Saved entries:

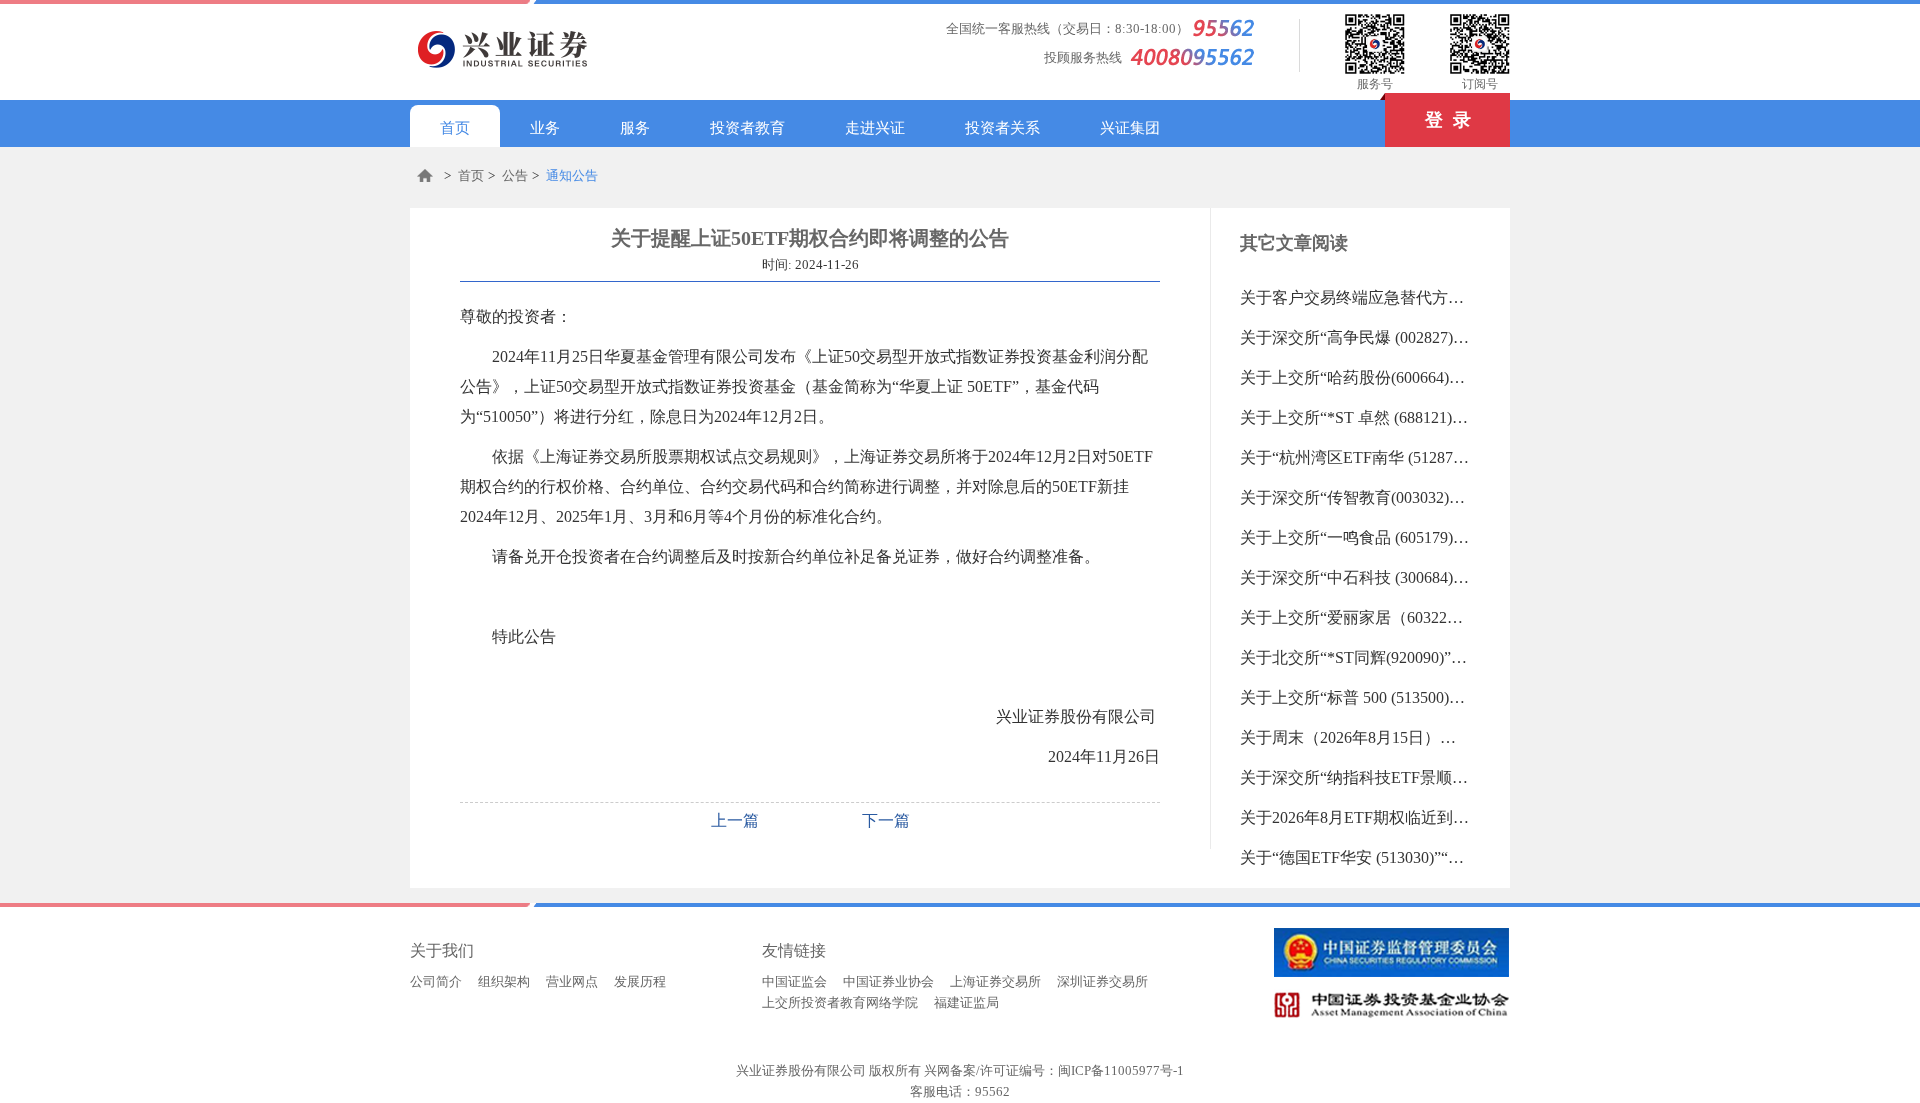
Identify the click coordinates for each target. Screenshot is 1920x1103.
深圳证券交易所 (1102, 981)
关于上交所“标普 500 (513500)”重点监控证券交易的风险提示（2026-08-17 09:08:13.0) (1355, 697)
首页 (455, 128)
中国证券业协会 (888, 981)
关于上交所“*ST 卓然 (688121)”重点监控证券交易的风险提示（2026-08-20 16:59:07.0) (1355, 417)
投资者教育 (747, 128)
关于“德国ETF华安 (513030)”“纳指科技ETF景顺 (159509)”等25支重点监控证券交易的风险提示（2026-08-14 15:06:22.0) (1355, 857)
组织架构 (504, 981)
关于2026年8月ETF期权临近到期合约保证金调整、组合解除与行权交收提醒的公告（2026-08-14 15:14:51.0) (1355, 817)
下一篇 (886, 820)
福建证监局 (966, 1002)
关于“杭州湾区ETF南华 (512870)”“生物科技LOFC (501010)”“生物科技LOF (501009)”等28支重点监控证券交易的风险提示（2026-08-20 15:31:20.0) (1355, 457)
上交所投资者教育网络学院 (840, 1002)
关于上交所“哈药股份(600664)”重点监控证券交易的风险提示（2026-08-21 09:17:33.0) (1355, 377)
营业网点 (572, 981)
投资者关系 (1002, 128)
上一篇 (735, 820)
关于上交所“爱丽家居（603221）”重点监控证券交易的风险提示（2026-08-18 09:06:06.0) (1355, 617)
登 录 (1448, 120)
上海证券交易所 (995, 981)
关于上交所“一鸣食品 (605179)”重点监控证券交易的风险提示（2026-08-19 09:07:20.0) (1355, 537)
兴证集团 (1130, 128)
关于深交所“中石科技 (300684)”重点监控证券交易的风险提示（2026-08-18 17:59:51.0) (1355, 577)
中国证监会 (794, 981)
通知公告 (572, 175)
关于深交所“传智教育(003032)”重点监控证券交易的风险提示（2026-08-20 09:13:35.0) (1355, 497)
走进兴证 (875, 128)
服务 (635, 128)
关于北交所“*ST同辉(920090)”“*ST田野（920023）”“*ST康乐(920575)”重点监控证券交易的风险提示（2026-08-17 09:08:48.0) (1355, 657)
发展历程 (640, 981)
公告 (515, 175)
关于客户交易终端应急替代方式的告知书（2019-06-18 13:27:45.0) (1355, 297)
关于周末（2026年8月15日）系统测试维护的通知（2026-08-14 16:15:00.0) (1355, 737)
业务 (545, 128)
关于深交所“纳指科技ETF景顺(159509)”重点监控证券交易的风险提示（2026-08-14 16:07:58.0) (1355, 777)
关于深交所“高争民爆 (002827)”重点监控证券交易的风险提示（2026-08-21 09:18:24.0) (1355, 337)
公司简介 (436, 981)
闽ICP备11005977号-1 (1121, 1070)
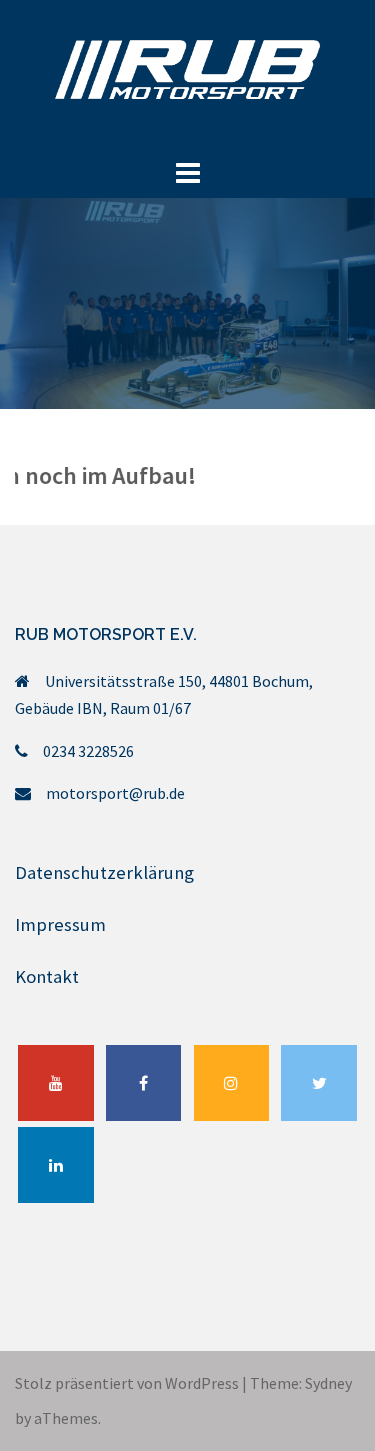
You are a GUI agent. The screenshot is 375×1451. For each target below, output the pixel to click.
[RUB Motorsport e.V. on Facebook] (144, 1083)
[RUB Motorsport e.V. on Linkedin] (56, 1165)
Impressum (60, 924)
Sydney (328, 1383)
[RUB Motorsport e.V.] (188, 75)
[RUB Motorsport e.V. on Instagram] (232, 1083)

* _EXERCISE DETAILS_:
Taking the entries above, write out exactly the lines starting with the line containing "营业网点 (572, 981)" and going on through the line containing "闽ICP备11005977号-1 (1121, 1070)", both included, and nothing else.

* _FINISHED EXERCISE_:
营业网点 (572, 981)
投资者关系 (1002, 128)
上一篇 (735, 820)
关于上交所“爱丽家居（603221）”重点监控证券交易的风险提示（2026-08-18 09:06:06.0) (1355, 617)
登 录 (1448, 120)
上海证券交易所 (995, 981)
关于上交所“一鸣食品 (605179)”重点监控证券交易的风险提示（2026-08-19 09:07:20.0) (1355, 537)
兴证集团 (1130, 128)
关于深交所“中石科技 (300684)”重点监控证券交易的风险提示（2026-08-18 17:59:51.0) (1355, 577)
中国证监会 (794, 981)
通知公告 (572, 175)
关于深交所“传智教育(003032)”重点监控证券交易的风险提示（2026-08-20 09:13:35.0) (1355, 497)
走进兴证 (875, 128)
服务 (635, 128)
关于北交所“*ST同辉(920090)”“*ST田野（920023）”“*ST康乐(920575)”重点监控证券交易的风险提示（2026-08-17 09:08:48.0) (1355, 657)
发展历程 (640, 981)
公告 (515, 175)
关于客户交易终端应急替代方式的告知书（2019-06-18 13:27:45.0) (1355, 297)
关于周末（2026年8月15日）系统测试维护的通知（2026-08-14 16:15:00.0) (1355, 737)
业务 (545, 128)
关于深交所“纳指科技ETF景顺(159509)”重点监控证券交易的风险提示（2026-08-14 16:07:58.0) (1355, 777)
关于深交所“高争民爆 (002827)”重点监控证券交易的风险提示（2026-08-21 09:18:24.0) (1355, 337)
公司简介 (436, 981)
闽ICP备11005977号-1 (1121, 1070)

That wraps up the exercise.